Не обращая внимания на мольбы товарища, он убежал за скалы, скрылся в зарослях мимоз, сделал неожиданный зигзаг и пулей помчался в горы. Покинутый им данакилец тоже ринулся навстречу свободе, волоча за собой цепь, шум которой разбудил надзирателя. Тот не сразу очнулся от своей дремы и поначалу не понял, что произошло. Каторжники работали с непривычным рвением, позабыв даже свои заунывные песни. Тишина и лихорадочная активность узников удивили все еще ничего не подозревавшего охранника. Он машинально пересчитал заключенных. Двое из них отсутствовали.
— Они ушли туда, — сказал один из заключенных, указывая в противоположную сторону. — Наверное, им нужно было справить нужду.
Пронзительный звук свистка охранника тотчас же привел в движение небольшой отряд вооруженных солдат, приставленных к заключенным. Они отправились на поиски беглецов сквозь нагромождение скал и заросли мимозы.
То и дело на пригорках мелькали их красные фески, затем они исчезли из виду и углубились в горы. Следовали минуты напряженного ожидания.
Внезапно далекий выстрел, а вслед за ним еще три разорвали тишину. Ожидание продолжалось.
Наконец отряд возвратился. Издали было видно, что двое солдат несут живой груз. Это был несчастный данакилец, в пояснице которого застряла пуля. Цепь помешала ему далеко убежать, он был замечен, и вся свора погналась за ним по пятам. Несмотря на десятикилограммовую железную ношу, его никак не могли настигнуть, ибо борьба за жизнь удваивает силы. Глубокий овраг преградил путь беглецу. Он бросился вниз очертя голову, скатился по отвесному склону вместе с каменными глыбами и чудом остался жив.
Разрыв между ним и преследователями значительно увеличился, ибо никто не отважился последовать его примеру.
И вот, когда туземец бежал внизу по речному песку, его подстрелили, как дичь, с высоты обрыва. Три раза пули пролетали мимо, четвертая настигла беглеца.

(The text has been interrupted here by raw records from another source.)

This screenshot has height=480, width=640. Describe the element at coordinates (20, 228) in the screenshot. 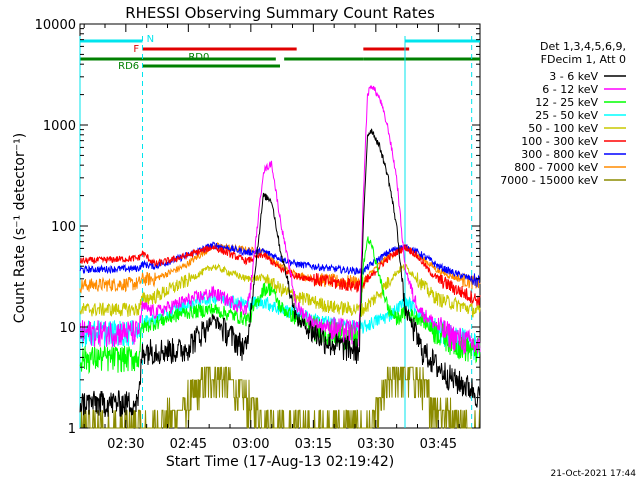

I see `y-axis-label: Count Rate (s⁻¹ detector⁻¹)` at that location.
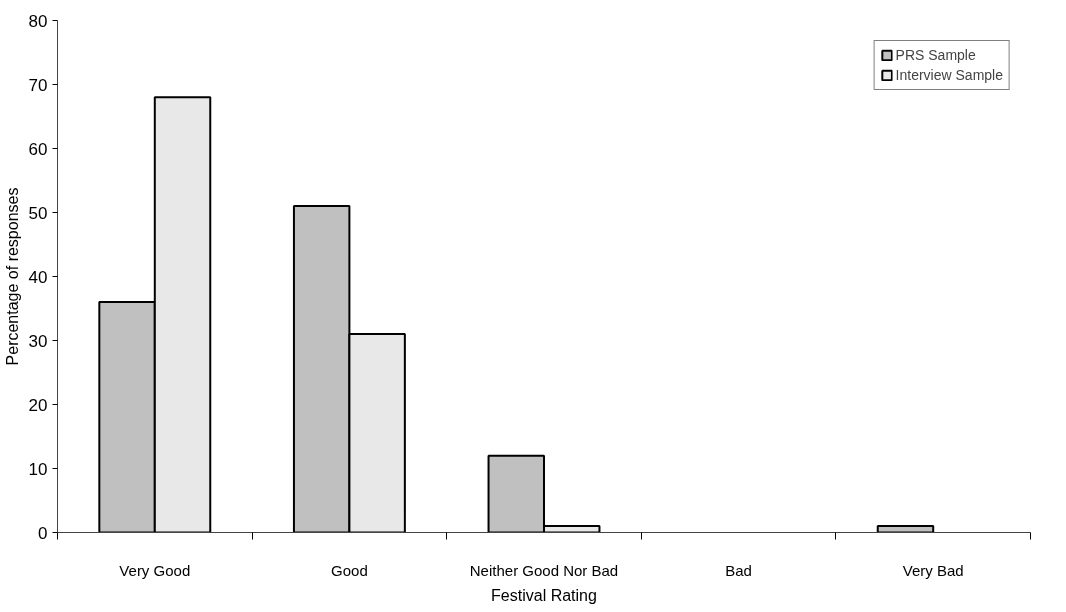  Describe the element at coordinates (38, 213) in the screenshot. I see `y-tick-label: 50` at that location.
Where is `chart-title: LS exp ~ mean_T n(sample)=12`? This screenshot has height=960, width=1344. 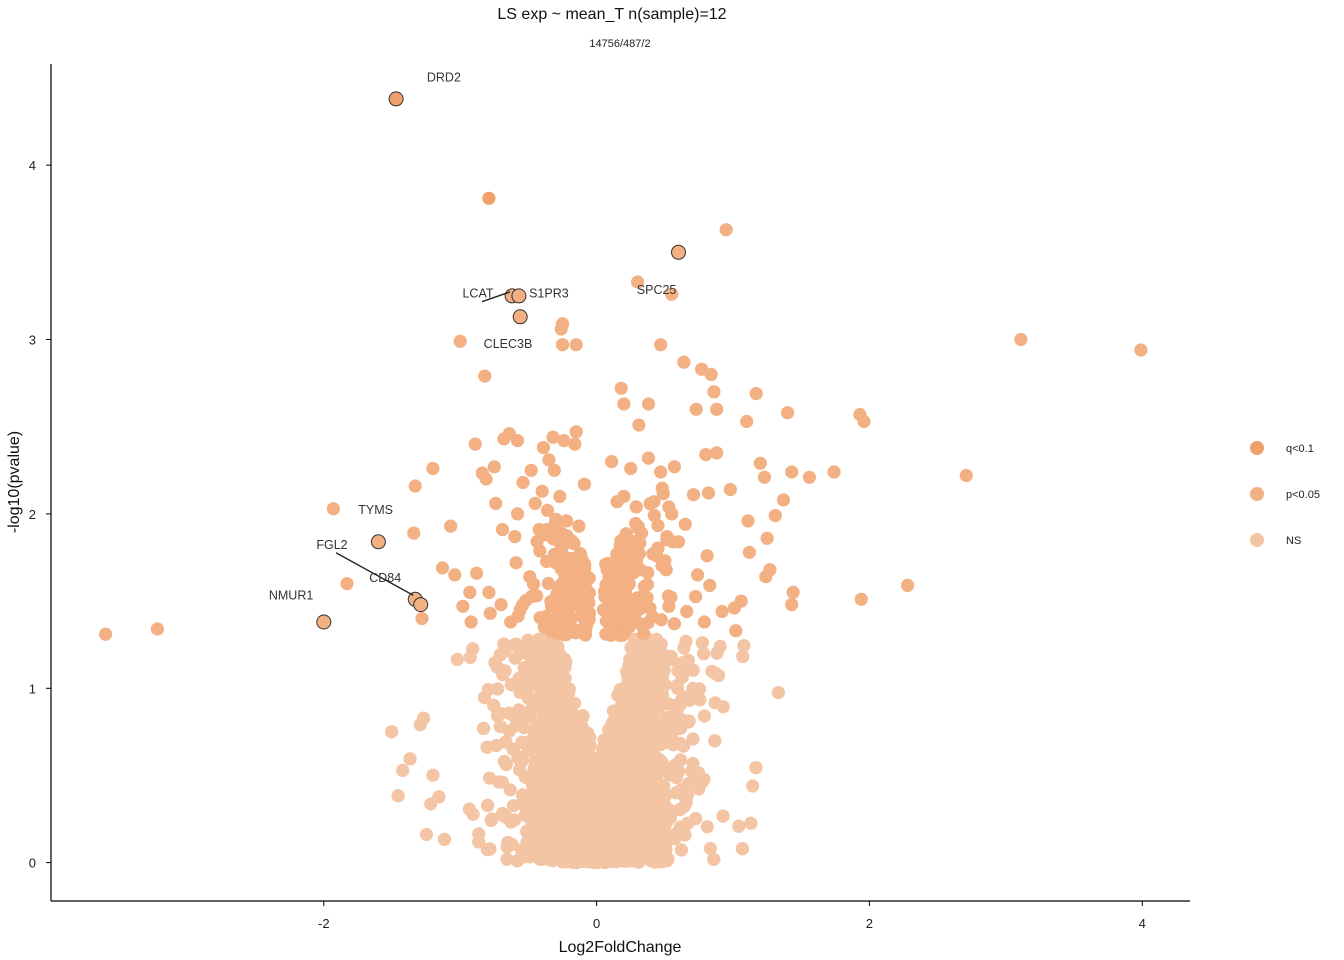 chart-title: LS exp ~ mean_T n(sample)=12 is located at coordinates (612, 14).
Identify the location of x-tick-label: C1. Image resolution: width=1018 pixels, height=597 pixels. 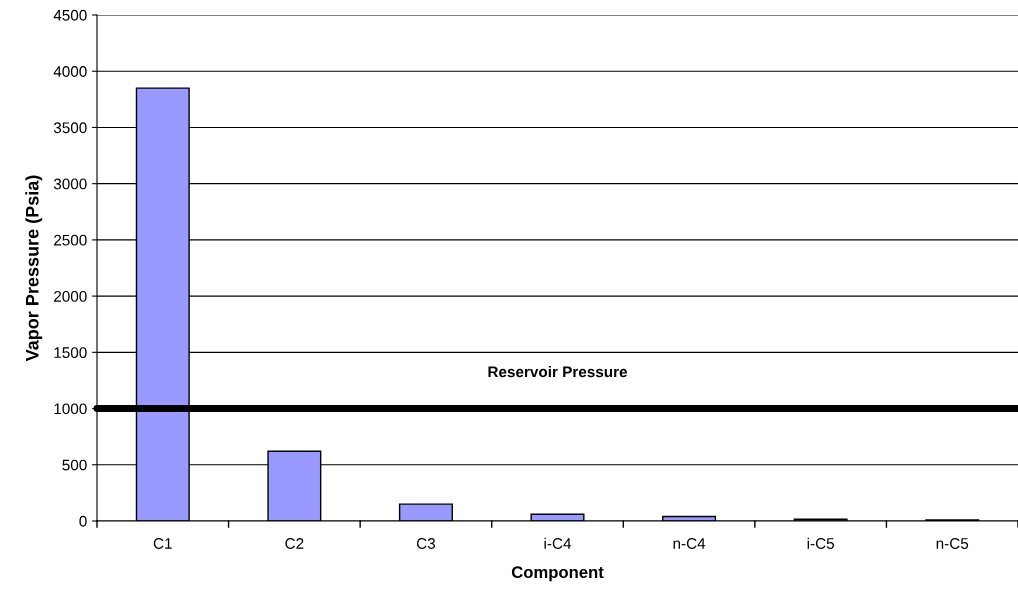
(162, 544).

Эйбу удалось спастись. Он предусмотрел, что его напарник, отягощенный цепью, надолго задержит преследователей, и он успеет убежать.

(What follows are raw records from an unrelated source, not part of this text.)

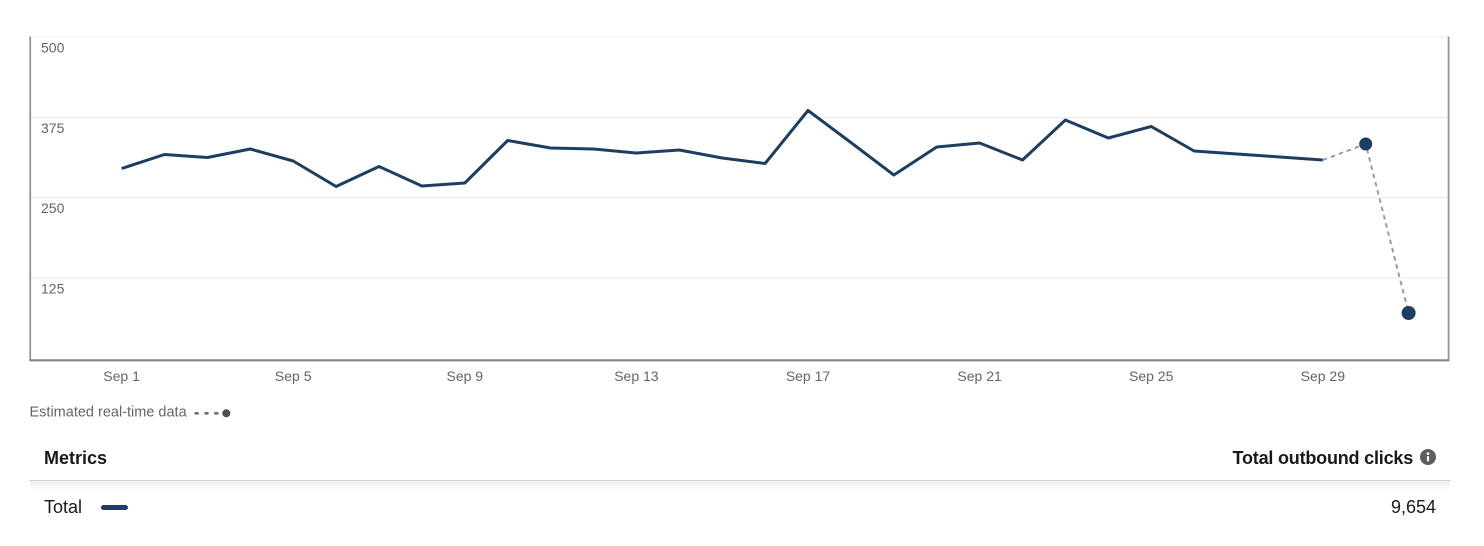  What do you see at coordinates (53, 47) in the screenshot?
I see `svg-text: 500` at bounding box center [53, 47].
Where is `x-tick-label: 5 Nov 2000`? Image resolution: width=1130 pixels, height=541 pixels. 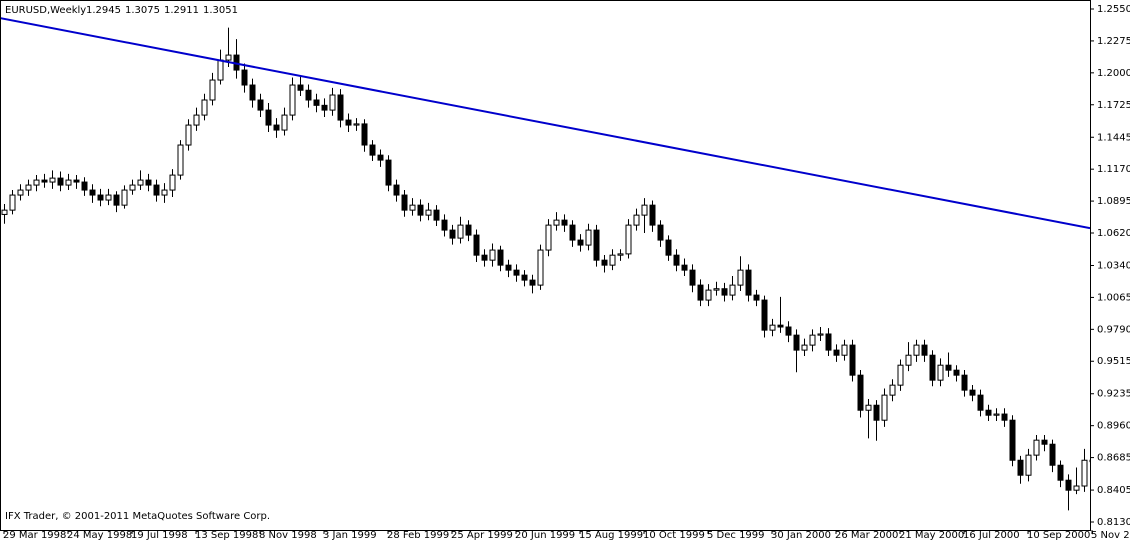
x-tick-label: 5 Nov 2000 is located at coordinates (1110, 536).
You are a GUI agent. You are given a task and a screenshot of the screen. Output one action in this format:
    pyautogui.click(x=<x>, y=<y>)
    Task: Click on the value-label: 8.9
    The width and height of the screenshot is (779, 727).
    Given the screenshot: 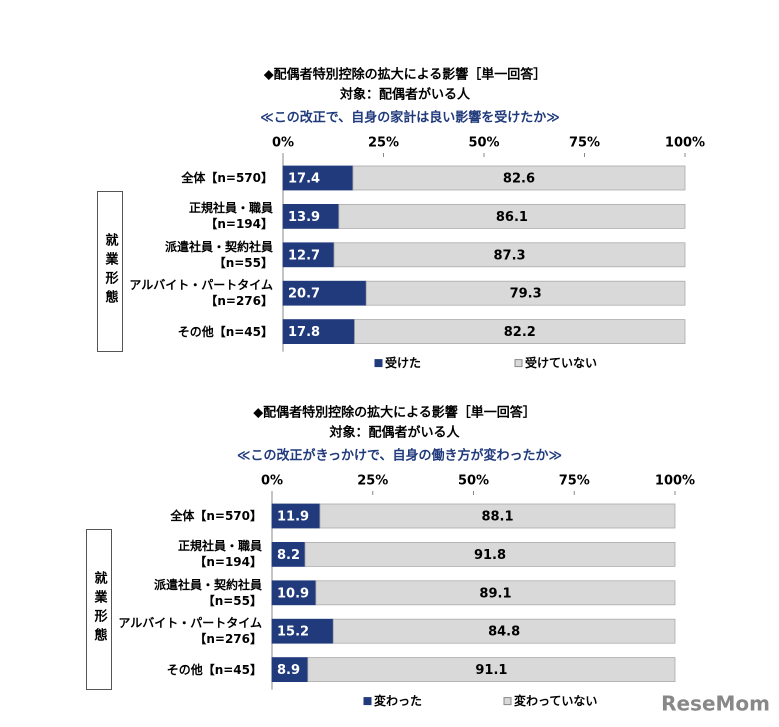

Вот какую службу сослужила моя пила: я отдал ее из жалости, которую внушила мне грустная улыбка узника, а она стоила несчастному жизни и спасла негодяя. Таково начало зловещей истории, которую я расскажу в свое время.
III
Ловцы брюхоногих моллюсков
Я поставил в Массауа, на мысе Рас-Мадур, у подножия большого маяка времянку и оставил там жену и дочь Жизель. Таким образом, я смогу навещать их время от времени в течение почти четырехмесячного промысла.
Жизнь ловцов брюхоногих моллюсков проходит в вечном зловонии огромных морских улиток, разлагающихся в трюмах, подобном зловонию скотобоен, с которым не сравнится ни одна смердящая свалка. Но люди привыкают к нему и едят, пьют, спят и грезят под этот запах, как ни в чем не бывало.
Тучи мелких черных мошек вылетают из зловонной массы и заволакивают небо над судном. Даже самый сильный ветер не может разогнать их. Только ночью они дают нам короткую передышку.
Эти ужасные насекомые проникают в уши, нос и рот, впиваются в кожу. Они падают в наши тарелки сотнями, и мы едим их вместе с пищей, выплевывая поначалу, но постепенно смиряемся с ними, как со зловонием, и спокойно глотаем мерзкую приправу.
Судно с моллюсками узнаешь в море по запаху за шесть тысяч миль, особенно с подветренной стороны, и сходящие на берег рыбаки долго еще хранят воспоминание о промысле в своей коже, волосах и одежде, не поддающейся никакой стирке.
Ныряльщики презирают ловцов моллюсков, как квалифицированный рабочий презирает чернорабочего, считая их труд грубым и безыскусным.
Как правило, этим занимаются данакильцы с побережья, очень простые и примитивные люди, не гнушающиеся самой грязной работы. На первый взгляд их труд несложен: требуется лишь оставаться в течение долгих часов в морской воде, теплой воде, омывающей коралловые рифы.
Места, благоприятные для ловли моллюсков, расположены к северу от Суакина и простираются за пределы Джидды. Это обширные пустынные воды, куда не заходит ни одно торговое судно.
Аравийское побережье, удаленное на сорок-пятьдесят миль, также пустынно и безводно и служит пристанищем лишь пиратам и контрабандистам, которые следуют к нему внутренним фарватером между рифами, отделяющими берег от открытого моря, преодолевая неизменный северный ветер со стороны Египта.